How much power can Voigt put out when he's telling his legs to shut up?

“Shut Up Legs”: Analysis of Jens Voigt’s Winning File, Stage 4 of the USA Pro Challenge

Editor’s Note: Hunter Allen, one of the sport’s foremost experts in training with power, is the author of ”Training and Racing with a Power Meter”, the co-founder of TrainingPeaks WKO+ software and the founder of Peaks Coaching Group. Allen will join us throughout the USA Pro Challenge to look at the power numbers the sport’s top riders are laying down in Colorado.

Stage 4: Aspen-Beaver Creek, 97.2 miles

View this stage in the full TrainingPeaks activity viewer for Jens Voigt, Joe Dombrowski and Lucas Euser.

Stage Results
1. Jens Voigt (Ger), RadioShack-Nissan, 3:54:00
2. Andreas Klöden (Ger), RadioShack-Nissan, at 2:58
3. Tejay van Garderen (USA), BMC Racing Team, s.t.
8. Joseph Lloyd Dombrowski (USA), Bontrager-Livestrong, s.t.
17. Lucas Euser (USA) SpiderTech-C10, at 3:03

Jens Voigt (RadioShack-Nissan) was the man of the day.

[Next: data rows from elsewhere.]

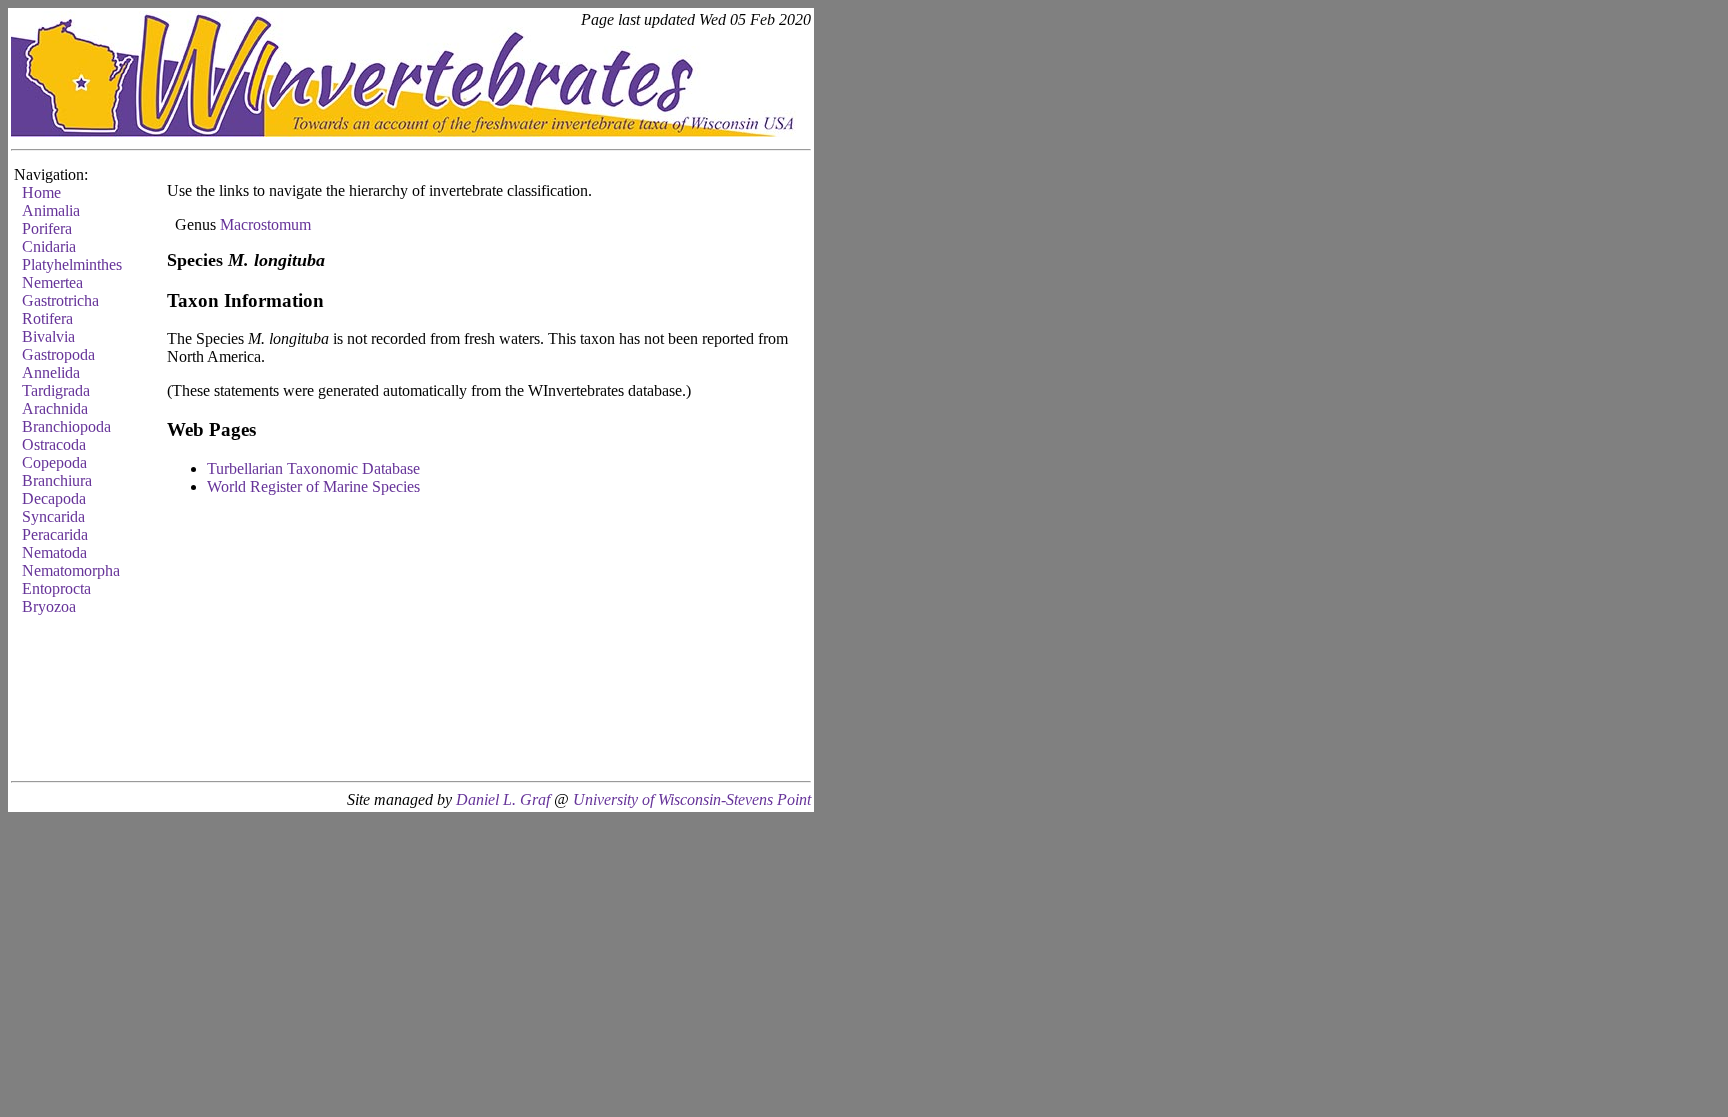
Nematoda (54, 552)
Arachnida (55, 408)
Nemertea (52, 282)
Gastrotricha (60, 300)
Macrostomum (265, 224)
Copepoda (54, 462)
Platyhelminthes (72, 264)
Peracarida (55, 534)
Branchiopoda (66, 426)
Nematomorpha (71, 570)
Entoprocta (56, 588)
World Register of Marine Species (313, 486)
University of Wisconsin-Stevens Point (692, 799)
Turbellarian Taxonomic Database (313, 468)
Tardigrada (56, 390)
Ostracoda (54, 444)
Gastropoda (58, 354)
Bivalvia (48, 336)
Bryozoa (49, 606)
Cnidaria (49, 246)
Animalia (51, 210)
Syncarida (53, 516)
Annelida (51, 372)
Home (41, 192)
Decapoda (54, 498)
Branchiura (57, 480)
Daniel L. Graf (503, 799)
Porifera (47, 228)
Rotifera (47, 318)
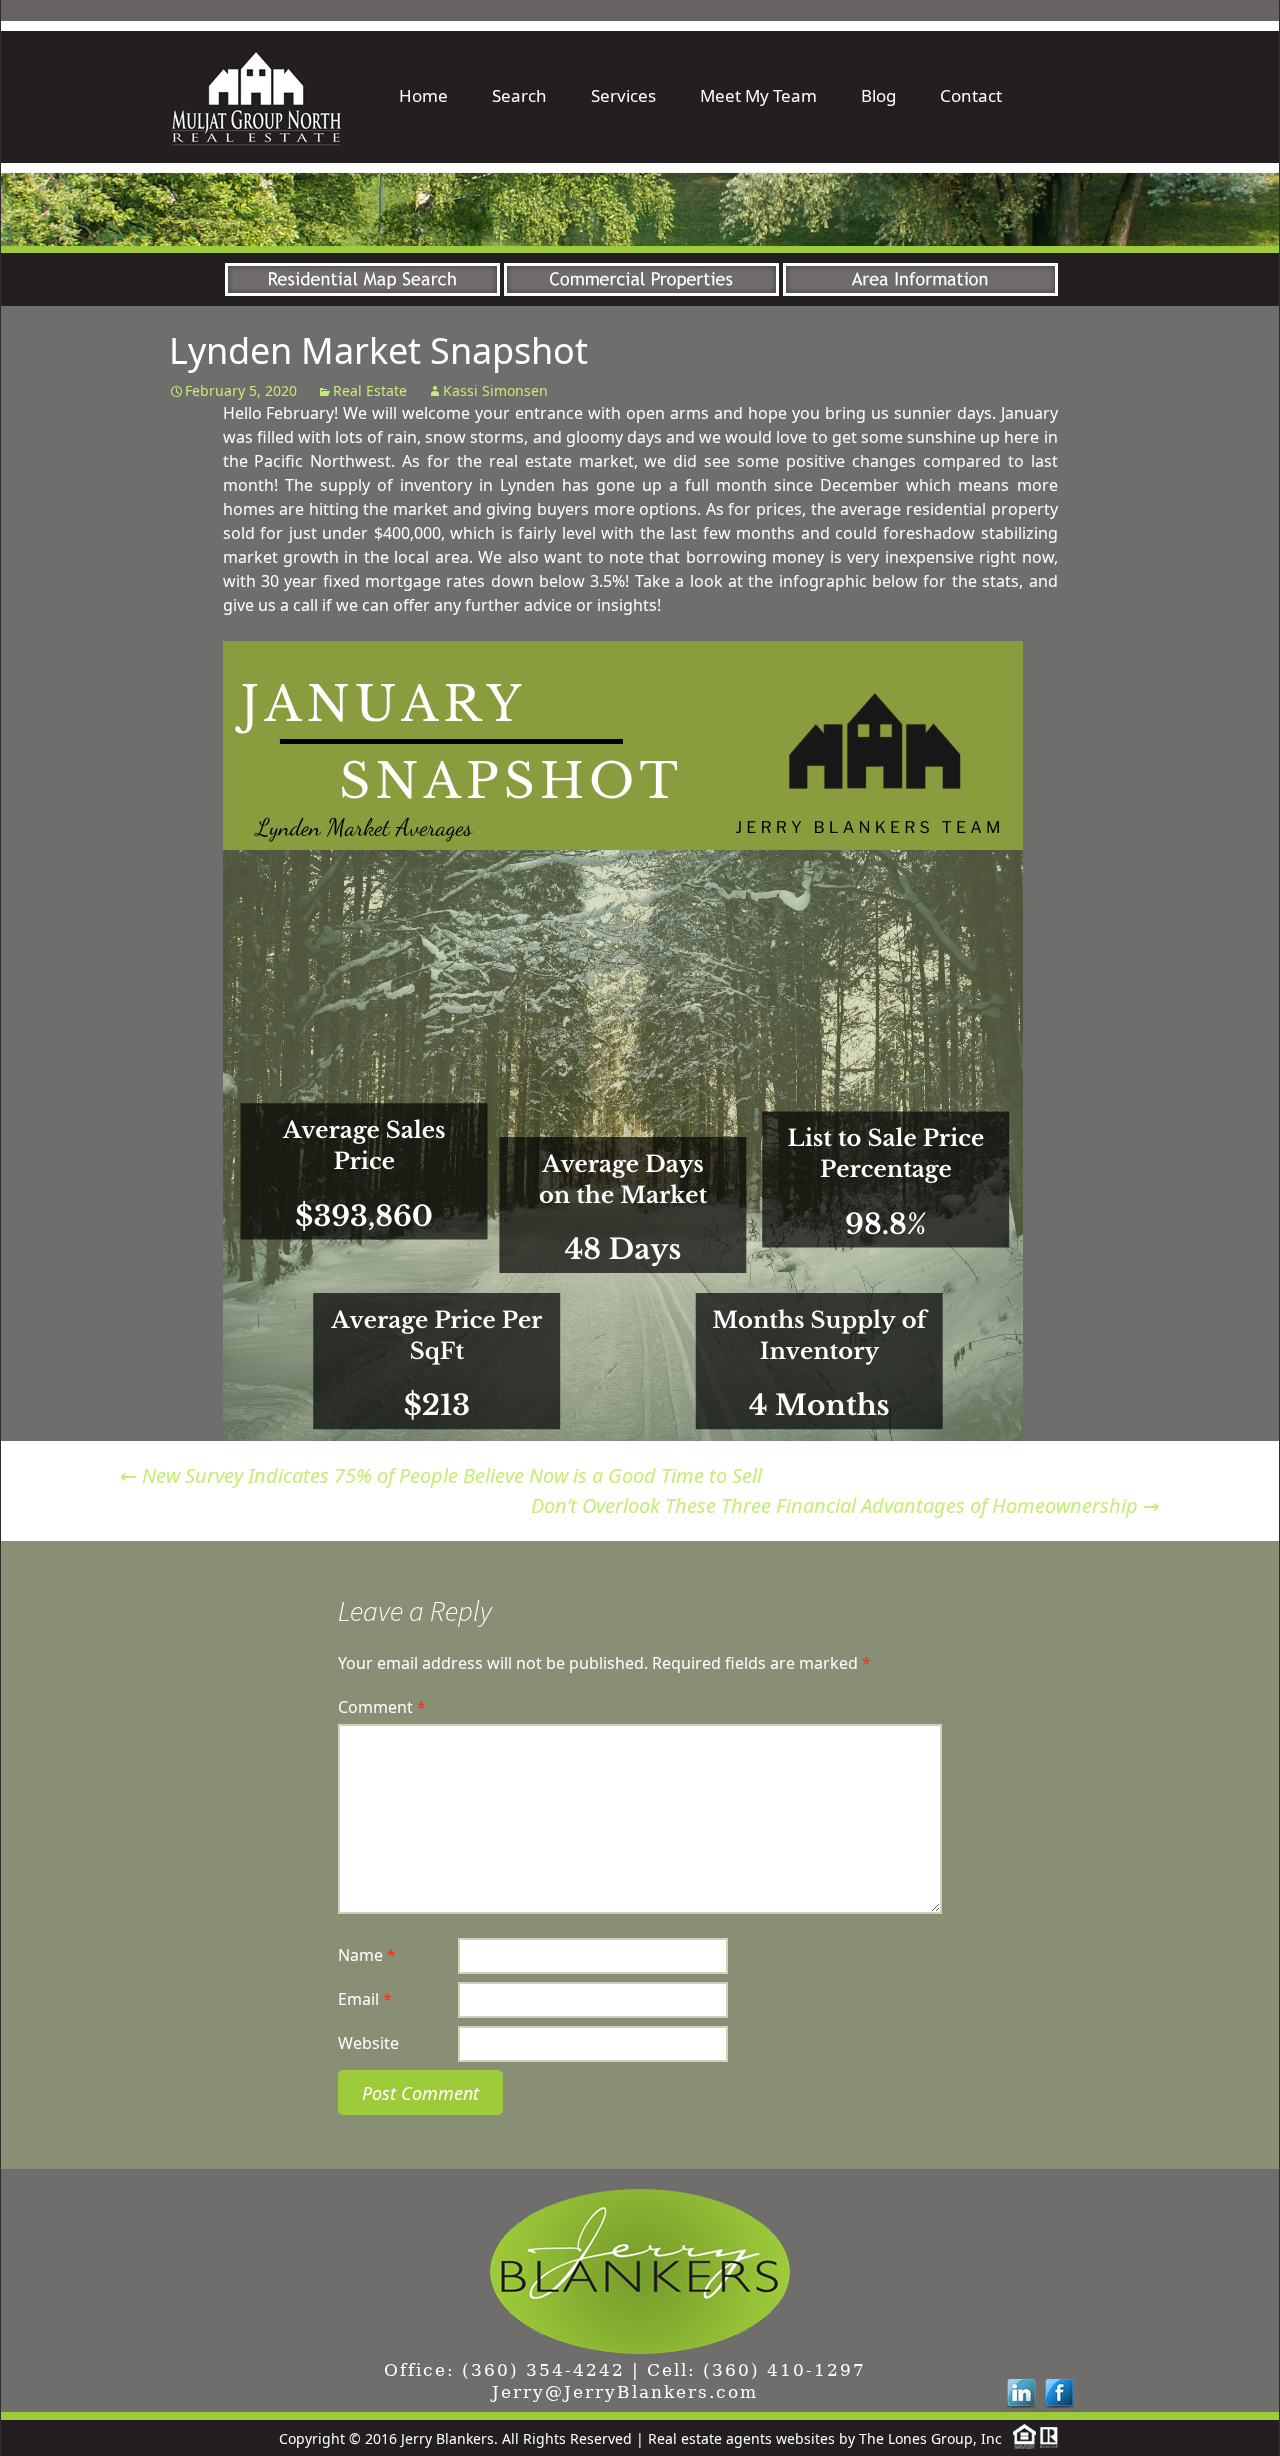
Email (365, 1999)
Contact (971, 95)
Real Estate (370, 390)
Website (368, 2043)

One of the most popular riders with U.S. fans, Voigt powered away from his breakaway companions up Independence Pass to ride away from the entire peloton and solo to victory. What did it take? How many watts can he really do? Could you ever compare to the amazing Jens “Shut up Legs” Voigt? Voigt was gracious enough to provide us his SRM data, giving us the rare chance to review a winning rider’s power file.

For the entire stage — 3 hours and 54 minutes — Voigt averaged 328W (4.25 w/kg) Normalized Power. He burned 4,219 kilojoules, which equates to roughly 4,600 calories — the same as eating 19 hot dogs. He created 305 TSS points, which is the equivalent training stress of riding for three hours at your threshold power. Finally, he averaged 24 mph over the stage, during which he climbed more than 6,500 feet.

On Independence Pass alone, he averaged 370W (4.8w/kg) for 52:25, and dropped his breakaway companions with sustained hard efforts at 390W (5.0 w/kg). On the descent of Independence Pass, he averaged 36.2 mph, hit a max speed of 48.8 mph and averaged 266W — while riding downhill.

Once on the flat, Voigt pounded out a hard tempo between 300W to 320W, averaging 21.5 mph. Remember, he was riding between 9,000 and 10,000 feet of elevation for much of the way to the finish! Voigt’s functional threshold power (FTP) at sea level is around 420-440W, so adjusting 12 percent off for the elevation, I’ve estimated Voigt’s FTP at 370W for this high elevation race.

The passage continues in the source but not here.